For he knows our frame;
he remembers that we are dust.
As for man, his days are like grass;
he flourishes like a flower of the field;
for the wind passes over it, and it is gone,
and its place knows it no more (Psalm 103:13-16).
Our glory is a humble, derived, reflected one. Whatever spark of glory we have it is but a spark; it is from God, whose glory is unsurpassable.
Remember well your glory, but also your neediness and contingency. Whatever your gifts (and you do have them) remember that they are from God and are often granted through others.
Yes, two pockets: one for esteem, the other for humility.
In his book Humility Rules (which I think should be read as Humility Rules!), Fr. J. Augustine Wetta, O.S.B. offers some insight into the humility of patience, forgiveness, and mercy.
Fr. Wetta recalls a situation in which he was asked to preach at the wedding of his best friend. As a monk, he was not accustomed to in preaching in parish settings and so sought the advice of an older monk:
I went looking for Fr. Luke. He is the founder of our community and has seen pretty much everything a monk can see. I found him asleep in a chair in the calefactory [a warmed sitting room in a monastery]. “Wake up, Father,” I said, “I need something wise to say at my buddy’s wedding.”
Fr.
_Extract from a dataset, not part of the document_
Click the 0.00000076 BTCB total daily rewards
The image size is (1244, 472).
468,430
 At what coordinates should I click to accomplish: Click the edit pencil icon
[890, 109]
Luke opened his eyes, look around the room for a moment, and then said, “Tell them that there will come a day when he will want the window open and she will want the window closed.” Then he went back to sleep.
Fr. Wetta observes,
So, true love is more about endurance than it is about chocolates and teddy bears. We prove our love at precisely those moments when the people we love test our patience, put a strain on our kindness, and tempt us to anger. Love is truly love—and not just infatuation—when it proves itself in the crucible of suffering (Humility Rules, pp. 59-60).
Humility Rules is a wonderful book, well worth reading for its humor, wisdom, and whimsical art. The advice offered is not all that different from what I offer to pre-Cana couples, but Fr. Wetta presents it with more humor.
Patience, magnanimity, and mercy are essential for any relationship, let alone marriage.
Married couples give each other many gifts. Some of them come wrapped in obvious packages such as companionship, intimacy, and completion. Others come in strange packages.
Indeed, a spouse can give his/her partner many opportunities to know what it means to forgive. This is a gift, however strange its package, because Jesus teaches that if we forgive we will be forgiven but if we do not then we may go to Hell.
For if you forgive others their trespasses, your Heavenly Father will also forgive you. But if you do not forgive others their trespasses, neither will your Father forgive yours (Matt 6:14-15).
Without forgiveness, it is pretty hard to enter glory; with it we stand a good chance.
It is the same with mercy. Jesus says,
Blessed are the merciful, for they will be shown mercy (Mat 5:7).
Judgment without mercy will be shown to anyone who has not been merciful (James 2:13).
As anyone who has been married for any length of time knows, spouses give each other ample opportunities to practice mercy. Indeed, the debate about the window that Fr. Luke described above may well occur in the limousine ride from the church to the reception hall! This, too, is a gift in strange package. If I show mercy then I will be shown mercy on judgment day—and we’re all going to need mercy then, lots of it!
Even the difficult parts of marriage, the gifts in strange packages, help to sanctify the husband and wife. St. Paul reminds us, And we know that, for those who love God, all things work together for good (Romans 8:28).
Indeed they do. Don’t forget the gifts in strange packages.